An 80 kg skydiver jumps from an altitude of 1000m and opens his chute at 200m

(a) The total retarding force on the diver is a constant 50.0N without his chute open, it is constant 3600N with his chute open. What will be the skydiver's speed when he reaches the ground?

## Homework Equations

(sum)F=ma

P.E.=mgy

K.E.=(1/2)mv^2

E(total)=P.E. + K.E.

## The Attempt at a Solution

Well, frankly I've gone through several methods and it's all become a big mess. It seems like a straight forward problem but I think I've gotten tunnel vision from it and am missing something obvious. I have a hunch I should be using PE and KE rather than the following methods, but this was all I could come up with.
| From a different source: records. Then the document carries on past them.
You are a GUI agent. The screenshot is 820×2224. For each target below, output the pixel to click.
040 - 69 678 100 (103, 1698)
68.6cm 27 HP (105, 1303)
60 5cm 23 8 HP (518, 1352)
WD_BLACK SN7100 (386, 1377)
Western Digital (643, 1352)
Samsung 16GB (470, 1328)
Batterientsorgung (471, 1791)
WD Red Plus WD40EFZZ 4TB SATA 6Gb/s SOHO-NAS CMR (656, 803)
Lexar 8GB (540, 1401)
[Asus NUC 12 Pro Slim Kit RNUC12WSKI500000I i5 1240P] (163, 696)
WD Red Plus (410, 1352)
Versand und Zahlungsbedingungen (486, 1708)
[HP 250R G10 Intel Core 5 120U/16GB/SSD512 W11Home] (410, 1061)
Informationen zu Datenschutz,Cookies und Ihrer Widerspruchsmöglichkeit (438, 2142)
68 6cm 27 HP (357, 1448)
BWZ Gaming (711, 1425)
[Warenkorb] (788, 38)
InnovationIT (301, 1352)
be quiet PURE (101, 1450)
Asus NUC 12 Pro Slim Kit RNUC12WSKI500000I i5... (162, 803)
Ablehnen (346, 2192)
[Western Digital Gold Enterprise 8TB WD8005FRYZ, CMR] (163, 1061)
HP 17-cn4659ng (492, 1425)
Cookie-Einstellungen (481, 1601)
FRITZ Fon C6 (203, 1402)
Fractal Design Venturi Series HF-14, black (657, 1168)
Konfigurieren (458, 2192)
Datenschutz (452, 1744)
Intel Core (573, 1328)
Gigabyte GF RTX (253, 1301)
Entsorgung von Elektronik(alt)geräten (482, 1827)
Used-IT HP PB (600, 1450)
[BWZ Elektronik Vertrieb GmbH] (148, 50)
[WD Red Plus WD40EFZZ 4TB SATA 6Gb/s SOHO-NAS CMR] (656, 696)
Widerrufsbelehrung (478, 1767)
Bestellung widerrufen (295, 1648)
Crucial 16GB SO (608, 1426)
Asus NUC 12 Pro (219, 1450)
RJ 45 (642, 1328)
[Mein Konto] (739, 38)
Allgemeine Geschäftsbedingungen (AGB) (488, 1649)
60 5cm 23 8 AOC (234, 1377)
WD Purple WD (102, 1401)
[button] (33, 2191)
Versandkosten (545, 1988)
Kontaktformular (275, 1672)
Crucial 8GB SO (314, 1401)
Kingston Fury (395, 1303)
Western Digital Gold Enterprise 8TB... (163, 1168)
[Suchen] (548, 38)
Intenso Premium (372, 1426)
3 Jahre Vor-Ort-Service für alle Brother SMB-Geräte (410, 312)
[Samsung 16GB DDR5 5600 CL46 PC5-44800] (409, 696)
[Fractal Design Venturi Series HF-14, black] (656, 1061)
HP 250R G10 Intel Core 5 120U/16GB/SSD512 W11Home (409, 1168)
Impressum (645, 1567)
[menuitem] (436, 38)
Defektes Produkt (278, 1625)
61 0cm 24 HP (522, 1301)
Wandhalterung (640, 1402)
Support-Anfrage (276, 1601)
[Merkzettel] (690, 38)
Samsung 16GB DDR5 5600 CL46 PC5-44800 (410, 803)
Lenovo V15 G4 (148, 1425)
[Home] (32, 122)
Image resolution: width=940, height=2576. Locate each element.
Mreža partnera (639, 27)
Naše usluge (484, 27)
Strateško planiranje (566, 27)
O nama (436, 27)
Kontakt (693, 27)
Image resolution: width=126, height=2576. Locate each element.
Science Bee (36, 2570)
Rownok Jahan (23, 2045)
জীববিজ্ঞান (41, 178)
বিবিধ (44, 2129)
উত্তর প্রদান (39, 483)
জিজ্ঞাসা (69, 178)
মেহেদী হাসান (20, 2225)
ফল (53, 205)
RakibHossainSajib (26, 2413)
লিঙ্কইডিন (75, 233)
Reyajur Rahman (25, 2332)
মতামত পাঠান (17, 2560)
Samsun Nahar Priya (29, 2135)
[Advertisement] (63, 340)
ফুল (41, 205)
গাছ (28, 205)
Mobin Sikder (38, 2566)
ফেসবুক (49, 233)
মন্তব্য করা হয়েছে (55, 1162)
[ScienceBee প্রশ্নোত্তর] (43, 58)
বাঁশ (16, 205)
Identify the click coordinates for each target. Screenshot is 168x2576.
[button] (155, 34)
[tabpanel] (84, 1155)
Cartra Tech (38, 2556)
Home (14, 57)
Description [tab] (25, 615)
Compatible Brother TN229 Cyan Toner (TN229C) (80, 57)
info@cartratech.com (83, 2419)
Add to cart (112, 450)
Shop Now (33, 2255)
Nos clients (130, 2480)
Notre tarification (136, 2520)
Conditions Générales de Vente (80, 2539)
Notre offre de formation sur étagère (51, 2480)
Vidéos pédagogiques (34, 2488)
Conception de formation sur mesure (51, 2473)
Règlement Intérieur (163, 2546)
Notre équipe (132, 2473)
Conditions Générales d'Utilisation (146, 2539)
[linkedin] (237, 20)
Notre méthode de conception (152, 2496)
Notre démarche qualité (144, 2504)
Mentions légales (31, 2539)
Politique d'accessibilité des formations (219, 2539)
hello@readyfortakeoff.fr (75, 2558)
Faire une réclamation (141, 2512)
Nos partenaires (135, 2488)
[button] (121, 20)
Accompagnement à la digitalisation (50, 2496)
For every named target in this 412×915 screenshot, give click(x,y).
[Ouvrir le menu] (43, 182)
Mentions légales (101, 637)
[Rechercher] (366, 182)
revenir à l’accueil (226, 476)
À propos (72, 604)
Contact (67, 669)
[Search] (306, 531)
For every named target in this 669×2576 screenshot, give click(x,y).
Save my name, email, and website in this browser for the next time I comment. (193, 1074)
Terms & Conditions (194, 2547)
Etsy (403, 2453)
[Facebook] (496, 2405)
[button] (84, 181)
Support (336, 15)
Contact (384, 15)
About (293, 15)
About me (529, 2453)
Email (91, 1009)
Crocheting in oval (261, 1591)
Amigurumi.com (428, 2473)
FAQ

I got a velocity (at 200m)=122 m/s doing this:

(sum)F=ma

750N=80a

a=9.375 m/s/s

--> 200=1000+V(initial)t+.5at^2

=200=1000+.5*9.375*t^2

t=13s (appox.)

V(@200)=9.375*13=122 m/s

(sum)F=ma

-3500N=80a

a=-35 m/s/s

0=200+122t=.5*(-35)*t^2

t= 8.34 (or -1.3... obviously time can't be negative)

V(final)=V(@200)-35*8.34

V(final)=-170 m/s.... this does not seem right at all to me.

Any suggestions? I had tried using PE and KE to solve for it, but got lost along the way.